Marr goes on to analyse his drawing as both hard work and the result of repetitive practice over many years but also as his space for freedom and play in his very busy life. The book is filled with his own drawings – he says with dual purpose – to prove that anyone can draw, including him, and second because he owns the copyright to his own pictures they are cheap! Marr talks about how drawing fits into the art world and how drawing is ultimately as creative as painting because even if you are drawing a scene or copying a picture, the drawing will be the result of the image you have in your mind then transmitted to your hand – so every drawing is shaped by some essence of the person who drew it. Marr also talks about the artisan mode of ‘making something’ that drawing provides and how satisfying that is. The book also discusses the physicality  of drawing – the hand and eye coordination, that drawing is a two handed pursuit and particularly if you draw in nature you have to battle the elements.  Marr comments in the introduction that he had finished the first draft of this book about two weeks before he had his well publicised stroke, and he talks of his frustrations about not being able to draw in the same way (his left arm was largely paralysed) and how he has had to change the way he draws – still the book is filled with an impressive number of drawings that have been done on a iPad using the app called Brushes.

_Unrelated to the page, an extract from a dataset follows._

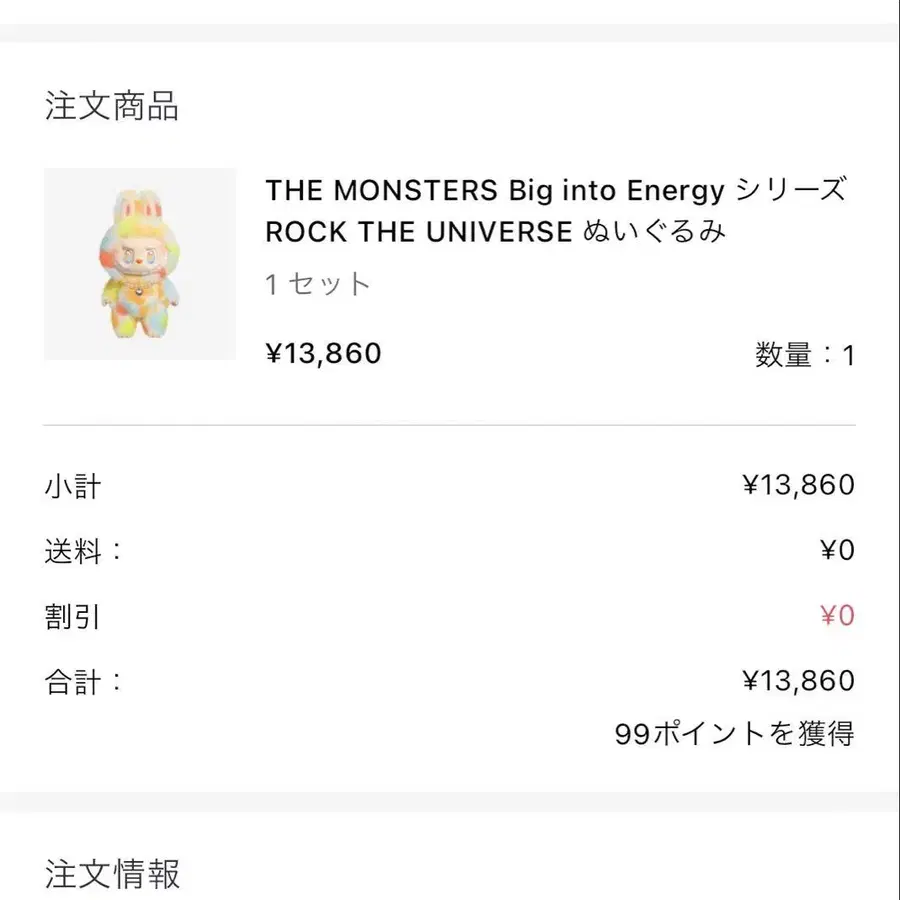Tap the gray separator band above "注文情報"

tap(450, 802)
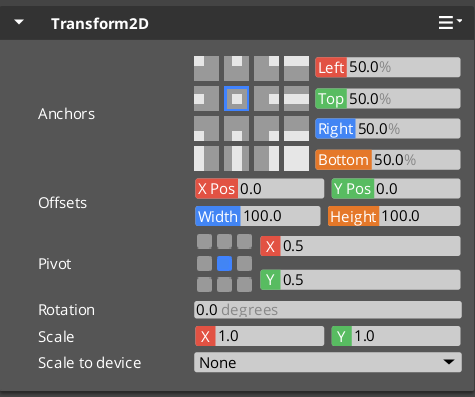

All in all this is an enjoyable book and gives an insight into something that many of us do on the sidelines of our lives without even thinking about, but yet underneath can reveal a lot about who we are individually and collectively (humankind need to make things and the need for aesthetics). I had started reading the book  a few days before the horrible attacks in Paris on the Charlie Hebdo newspaper and these themes seem to have been even more emphasised, and that drawing is a serious topic.

I am giving this book three and a half stars.

3 and a half stars

 

 

Next week’s book is Masquerade by Kit Williams

Book no. 3 – The Examined Life by Stephen Grosz

22 Jan

3. the Examined Life

I have actually had this book for a while but never got around to reading it. Another of my resolutions for the new year was to start reading some of the books that have been guiltily starring at me back from groaningly full bookshelves.  I am a big fan of Andrew Marr’s BBC Radio Four show – Start the Week. I listened to it religiously when I lived in England, it ran from 9-10am on Monday mornings, which meant that I was always late for work on Mondays and then this set everything in train for the rest of the week (w ell that is my excuse anyway). Fortunately working at a university we did not really have set starting time but somehow the 9am start time seems ingrained in me – well it did then, now, too many late nights of work have erased that.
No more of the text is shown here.